McGrath has transported James Wright's famous poem "A Blessing" to a warmer climate and a happy marriage. He's done it so carefully that the transposition works.
McGrath rarely gets that calm, though; normally he wants for his own work the prophetic enthusiasms of Whitman or Ginsberg, who also combined sometimes-radical politics with long personal digressions. Yet Ginsberg and Whitman at their best were fascinated by the individuals who made it into their poems, whether for half a book (Carl Solomon in Howl) or for a couple of lines (Whitman's soldiers, prostitutes, firefighters). McGrath almost always considers people other than himself in fairly large groups--cloud-dwellers, exploited workers, the Calusa, the old folks, the tourists. He does better with "Maizel at Shorty's in Kendall":
All shift them sugar donuts
been singing to me,
calling to me something crazy in a voice
Dolly Parton'd be proud of--Maizel, honey,
eat us up!
Notice the alphabetical acrostic (lines begin a, b, c--), a form McGrath uses three times. It suits him, since it allows for long free-verse lists. "What I loved most," he declared in Spring Comes to Chicago, "was the depth and rationality of the catalogue"; here one acrostic ("Seashells, Manasota Key") comprises nothing but catalogue, from "Abras, augers, arks and angel wings" to Zirfaea crispata.

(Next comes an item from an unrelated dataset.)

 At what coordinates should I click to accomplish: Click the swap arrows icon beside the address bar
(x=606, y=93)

These lists take their place among other manifestations of McGrath's exuberance: He loves to say what he sees, and he finds most of it either very attractive or ugly indeed. Poetry, Yeats said, came not from our quarrels with others, but from our quarrels with ourselves. If there's such a quarrel here, it sets McGrath's impulse to celebrate absolutely everything--cars, lightning, alligators, America--against his understandable sense that Florida, and the other forty-nine states, are resource guzzlers headed for a fall. Usually, though, these poems enact McGrath's excited quarrels with others. Of "Disney's realm of immortal/simulacra," McGrath says that it makes too easy a target "when there are nastier vermin to contest," vermin like "Orlando itself," where "the anthem of our freedom is sung by Chuck E. Cheese." There follows a three-page attack on that fast-food chain and its iconic mouse, "the monstrous embodiment of a nightmare," designed "to entice the youngest among us/to invest their lives in a cycle of competitive consumption." This lengthy philippic against a pizzeria moves beyond predictability, beyond comedy and beyond politics into a vituperation as excessive as it is entertaining: What did Chuck E. Cheese ever do to McGrath?

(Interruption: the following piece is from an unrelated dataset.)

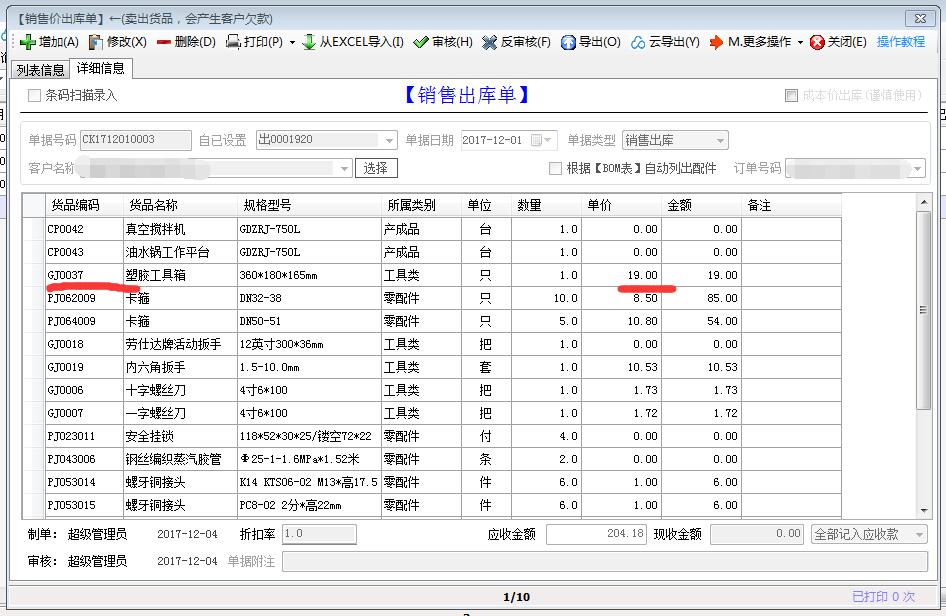Approve the order with 审核(H)
The image size is (946, 616).
tap(422, 42)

In poems like that one ("Benediction for the Savior of Orlando"), McGrath is at bottom a dazzling performer, as much so as the cartoon figures he says he hates, though with an admirable politics his corporate nemeses obviously lack. The standard critique of, say, TV ads (they reduce us to passive receivers) might hold just as true for McGrath's verse, which leaves us little to figure out for ourselves. "The Florida Anasazi" attacks "the alligator-headed figure known to us as The Developer who works his trickery upon the people of the tribe, pilfering communal goods, claiming to produce that which he despoils." Pound called poetry news that stays news. Is this news? Does it tell us anything unexpected, either about how to understand evil developers or about how to resist what they try to do?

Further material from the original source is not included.